> [TASK GOAL]: From the data, copy out every line in which the word "handle" appears.
[[ PROVIDED MATERIAL open ]]
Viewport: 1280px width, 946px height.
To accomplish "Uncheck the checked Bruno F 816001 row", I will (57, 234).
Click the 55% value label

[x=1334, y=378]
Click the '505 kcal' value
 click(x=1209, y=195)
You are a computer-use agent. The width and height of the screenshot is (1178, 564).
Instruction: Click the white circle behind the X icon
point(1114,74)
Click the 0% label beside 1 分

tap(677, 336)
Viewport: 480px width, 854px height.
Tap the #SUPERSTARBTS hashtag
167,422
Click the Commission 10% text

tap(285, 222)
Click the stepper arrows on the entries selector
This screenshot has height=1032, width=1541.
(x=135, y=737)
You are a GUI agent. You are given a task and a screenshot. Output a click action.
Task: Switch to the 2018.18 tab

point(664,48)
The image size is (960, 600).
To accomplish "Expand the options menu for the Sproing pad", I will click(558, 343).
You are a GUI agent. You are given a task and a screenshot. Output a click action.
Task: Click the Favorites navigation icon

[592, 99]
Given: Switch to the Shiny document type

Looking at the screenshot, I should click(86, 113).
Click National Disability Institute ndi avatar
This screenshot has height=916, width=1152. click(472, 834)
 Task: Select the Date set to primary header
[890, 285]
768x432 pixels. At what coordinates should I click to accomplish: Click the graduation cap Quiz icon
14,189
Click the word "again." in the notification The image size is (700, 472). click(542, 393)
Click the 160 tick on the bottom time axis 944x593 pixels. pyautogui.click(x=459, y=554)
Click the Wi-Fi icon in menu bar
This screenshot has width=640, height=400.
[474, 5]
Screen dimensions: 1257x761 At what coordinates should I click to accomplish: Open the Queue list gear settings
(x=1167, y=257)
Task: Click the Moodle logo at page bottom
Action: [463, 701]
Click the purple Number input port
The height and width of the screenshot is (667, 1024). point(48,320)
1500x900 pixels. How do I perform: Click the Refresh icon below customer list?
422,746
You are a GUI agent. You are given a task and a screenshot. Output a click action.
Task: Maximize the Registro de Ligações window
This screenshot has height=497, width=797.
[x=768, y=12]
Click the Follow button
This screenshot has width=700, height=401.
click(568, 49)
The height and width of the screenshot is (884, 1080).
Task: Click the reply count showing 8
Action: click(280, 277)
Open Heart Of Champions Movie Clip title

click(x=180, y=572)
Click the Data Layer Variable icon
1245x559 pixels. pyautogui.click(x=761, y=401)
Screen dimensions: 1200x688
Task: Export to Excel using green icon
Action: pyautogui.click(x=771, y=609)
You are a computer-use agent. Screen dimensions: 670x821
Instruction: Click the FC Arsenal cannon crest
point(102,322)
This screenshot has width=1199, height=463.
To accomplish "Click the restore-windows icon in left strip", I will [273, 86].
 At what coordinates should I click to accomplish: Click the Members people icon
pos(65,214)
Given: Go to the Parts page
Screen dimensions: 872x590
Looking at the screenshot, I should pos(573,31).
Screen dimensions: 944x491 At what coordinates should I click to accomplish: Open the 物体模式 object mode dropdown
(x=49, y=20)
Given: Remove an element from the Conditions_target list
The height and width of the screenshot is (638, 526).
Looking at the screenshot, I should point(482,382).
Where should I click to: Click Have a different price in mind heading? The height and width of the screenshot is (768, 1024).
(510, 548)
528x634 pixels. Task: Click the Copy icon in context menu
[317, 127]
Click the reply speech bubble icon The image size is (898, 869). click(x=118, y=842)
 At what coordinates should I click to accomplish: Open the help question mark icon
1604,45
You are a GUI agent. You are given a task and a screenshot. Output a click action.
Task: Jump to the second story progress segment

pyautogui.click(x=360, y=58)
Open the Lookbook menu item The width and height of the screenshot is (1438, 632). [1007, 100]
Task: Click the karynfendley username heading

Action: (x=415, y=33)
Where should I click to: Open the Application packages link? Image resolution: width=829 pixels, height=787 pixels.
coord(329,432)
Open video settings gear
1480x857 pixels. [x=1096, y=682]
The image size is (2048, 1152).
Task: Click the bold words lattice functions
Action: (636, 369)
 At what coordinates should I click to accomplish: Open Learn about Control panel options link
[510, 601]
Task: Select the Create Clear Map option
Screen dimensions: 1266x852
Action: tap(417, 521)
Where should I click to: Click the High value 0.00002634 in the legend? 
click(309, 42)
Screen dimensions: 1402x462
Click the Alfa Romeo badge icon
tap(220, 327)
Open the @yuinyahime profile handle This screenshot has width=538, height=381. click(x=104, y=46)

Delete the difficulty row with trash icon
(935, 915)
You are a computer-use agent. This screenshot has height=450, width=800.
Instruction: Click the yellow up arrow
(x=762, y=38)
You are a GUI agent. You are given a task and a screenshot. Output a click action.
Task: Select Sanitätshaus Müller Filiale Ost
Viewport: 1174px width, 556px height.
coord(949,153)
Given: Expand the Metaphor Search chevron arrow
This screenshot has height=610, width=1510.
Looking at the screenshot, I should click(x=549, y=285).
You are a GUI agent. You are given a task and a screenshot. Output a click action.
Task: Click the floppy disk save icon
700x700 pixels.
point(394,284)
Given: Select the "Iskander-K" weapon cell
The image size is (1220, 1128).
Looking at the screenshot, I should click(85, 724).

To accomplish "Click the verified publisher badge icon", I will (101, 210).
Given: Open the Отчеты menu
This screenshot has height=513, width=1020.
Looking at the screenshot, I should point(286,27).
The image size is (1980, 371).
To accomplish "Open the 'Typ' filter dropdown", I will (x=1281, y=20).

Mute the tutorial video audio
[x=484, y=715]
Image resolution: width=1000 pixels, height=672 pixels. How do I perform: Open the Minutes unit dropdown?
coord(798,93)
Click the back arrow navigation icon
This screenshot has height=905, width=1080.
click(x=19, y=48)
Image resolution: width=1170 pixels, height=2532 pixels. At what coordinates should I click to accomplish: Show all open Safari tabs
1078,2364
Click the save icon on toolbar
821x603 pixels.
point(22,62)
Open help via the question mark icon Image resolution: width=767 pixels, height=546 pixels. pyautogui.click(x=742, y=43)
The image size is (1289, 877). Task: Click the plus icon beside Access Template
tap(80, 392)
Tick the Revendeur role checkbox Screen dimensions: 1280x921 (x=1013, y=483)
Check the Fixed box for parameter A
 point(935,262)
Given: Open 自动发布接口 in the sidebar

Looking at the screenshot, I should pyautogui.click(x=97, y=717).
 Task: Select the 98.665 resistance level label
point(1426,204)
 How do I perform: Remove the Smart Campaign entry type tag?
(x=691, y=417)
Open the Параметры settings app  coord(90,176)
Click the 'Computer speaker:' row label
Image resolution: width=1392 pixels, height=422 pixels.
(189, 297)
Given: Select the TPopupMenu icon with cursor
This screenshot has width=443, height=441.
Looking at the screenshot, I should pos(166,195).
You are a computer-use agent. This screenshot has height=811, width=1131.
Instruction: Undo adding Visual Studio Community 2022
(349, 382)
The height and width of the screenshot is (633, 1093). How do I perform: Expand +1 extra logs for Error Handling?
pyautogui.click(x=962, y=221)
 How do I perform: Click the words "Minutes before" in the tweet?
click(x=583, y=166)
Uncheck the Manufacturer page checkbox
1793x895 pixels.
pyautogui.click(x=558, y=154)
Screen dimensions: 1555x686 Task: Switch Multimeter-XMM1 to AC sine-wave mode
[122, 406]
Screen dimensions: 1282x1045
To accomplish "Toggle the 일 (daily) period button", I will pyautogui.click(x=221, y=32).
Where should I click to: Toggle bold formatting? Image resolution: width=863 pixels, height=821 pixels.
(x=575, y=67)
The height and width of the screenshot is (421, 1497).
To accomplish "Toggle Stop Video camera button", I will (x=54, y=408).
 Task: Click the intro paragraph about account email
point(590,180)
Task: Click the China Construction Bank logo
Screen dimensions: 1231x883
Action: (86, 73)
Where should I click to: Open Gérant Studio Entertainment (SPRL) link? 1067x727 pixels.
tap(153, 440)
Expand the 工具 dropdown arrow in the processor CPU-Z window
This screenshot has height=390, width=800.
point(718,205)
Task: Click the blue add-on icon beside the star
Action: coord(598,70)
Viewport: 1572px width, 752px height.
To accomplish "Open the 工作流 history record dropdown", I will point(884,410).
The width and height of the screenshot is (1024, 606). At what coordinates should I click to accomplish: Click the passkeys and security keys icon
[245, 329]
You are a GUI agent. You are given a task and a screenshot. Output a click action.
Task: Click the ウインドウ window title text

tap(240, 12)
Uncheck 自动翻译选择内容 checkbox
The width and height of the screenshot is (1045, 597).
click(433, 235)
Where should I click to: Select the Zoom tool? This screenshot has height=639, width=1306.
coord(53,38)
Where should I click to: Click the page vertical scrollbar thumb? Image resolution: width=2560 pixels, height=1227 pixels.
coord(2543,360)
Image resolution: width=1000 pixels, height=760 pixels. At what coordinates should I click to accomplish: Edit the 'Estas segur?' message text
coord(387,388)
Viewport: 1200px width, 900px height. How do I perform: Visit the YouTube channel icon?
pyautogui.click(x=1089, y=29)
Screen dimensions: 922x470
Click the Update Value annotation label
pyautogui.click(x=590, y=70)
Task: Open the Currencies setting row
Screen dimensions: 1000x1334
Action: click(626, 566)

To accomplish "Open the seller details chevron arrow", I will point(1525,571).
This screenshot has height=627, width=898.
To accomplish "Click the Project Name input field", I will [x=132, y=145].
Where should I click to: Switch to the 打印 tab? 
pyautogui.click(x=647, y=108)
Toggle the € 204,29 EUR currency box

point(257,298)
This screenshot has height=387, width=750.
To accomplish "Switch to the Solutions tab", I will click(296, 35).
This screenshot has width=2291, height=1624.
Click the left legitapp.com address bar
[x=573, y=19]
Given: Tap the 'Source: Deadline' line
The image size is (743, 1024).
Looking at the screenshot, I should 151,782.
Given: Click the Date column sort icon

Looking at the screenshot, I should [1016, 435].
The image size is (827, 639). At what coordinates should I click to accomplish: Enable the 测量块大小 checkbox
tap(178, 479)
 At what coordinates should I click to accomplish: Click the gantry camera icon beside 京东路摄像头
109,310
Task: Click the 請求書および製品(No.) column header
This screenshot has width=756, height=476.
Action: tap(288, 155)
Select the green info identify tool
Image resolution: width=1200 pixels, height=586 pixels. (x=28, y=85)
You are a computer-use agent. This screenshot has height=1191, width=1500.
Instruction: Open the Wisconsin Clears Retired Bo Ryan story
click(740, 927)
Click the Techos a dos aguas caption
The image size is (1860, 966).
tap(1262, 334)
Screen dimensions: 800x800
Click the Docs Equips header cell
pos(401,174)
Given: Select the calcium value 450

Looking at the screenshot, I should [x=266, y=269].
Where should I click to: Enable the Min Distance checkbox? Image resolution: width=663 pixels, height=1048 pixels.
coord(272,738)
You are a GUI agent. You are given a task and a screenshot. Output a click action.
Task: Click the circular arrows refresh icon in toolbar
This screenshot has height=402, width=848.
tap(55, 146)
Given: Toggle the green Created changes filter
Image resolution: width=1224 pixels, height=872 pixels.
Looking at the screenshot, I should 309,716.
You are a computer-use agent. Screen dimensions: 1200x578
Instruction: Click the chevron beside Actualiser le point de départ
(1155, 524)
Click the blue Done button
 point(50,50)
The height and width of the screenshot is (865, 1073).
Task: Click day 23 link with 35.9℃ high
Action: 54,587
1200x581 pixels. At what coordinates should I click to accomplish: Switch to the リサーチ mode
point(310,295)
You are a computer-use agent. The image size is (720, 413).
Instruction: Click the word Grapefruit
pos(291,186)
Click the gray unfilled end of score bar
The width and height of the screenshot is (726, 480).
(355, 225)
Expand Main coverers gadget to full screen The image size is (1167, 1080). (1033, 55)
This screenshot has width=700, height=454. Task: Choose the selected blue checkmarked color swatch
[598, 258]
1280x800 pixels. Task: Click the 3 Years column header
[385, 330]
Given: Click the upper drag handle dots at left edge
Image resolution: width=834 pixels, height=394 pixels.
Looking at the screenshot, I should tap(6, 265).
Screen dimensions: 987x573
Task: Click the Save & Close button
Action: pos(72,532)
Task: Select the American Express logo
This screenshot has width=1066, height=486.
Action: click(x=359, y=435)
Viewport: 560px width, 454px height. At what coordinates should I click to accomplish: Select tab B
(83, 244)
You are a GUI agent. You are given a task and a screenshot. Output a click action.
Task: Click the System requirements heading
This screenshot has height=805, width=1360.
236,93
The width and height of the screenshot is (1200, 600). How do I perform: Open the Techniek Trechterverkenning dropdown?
[[ PROVIDED MATERIAL closed ]]
> [RESULT OF THE EXERCISE]:
Open the @yuinyahime profile handle This screenshot has width=538, height=381. click(x=104, y=46)
Given: Click the upper drag handle dots at left edge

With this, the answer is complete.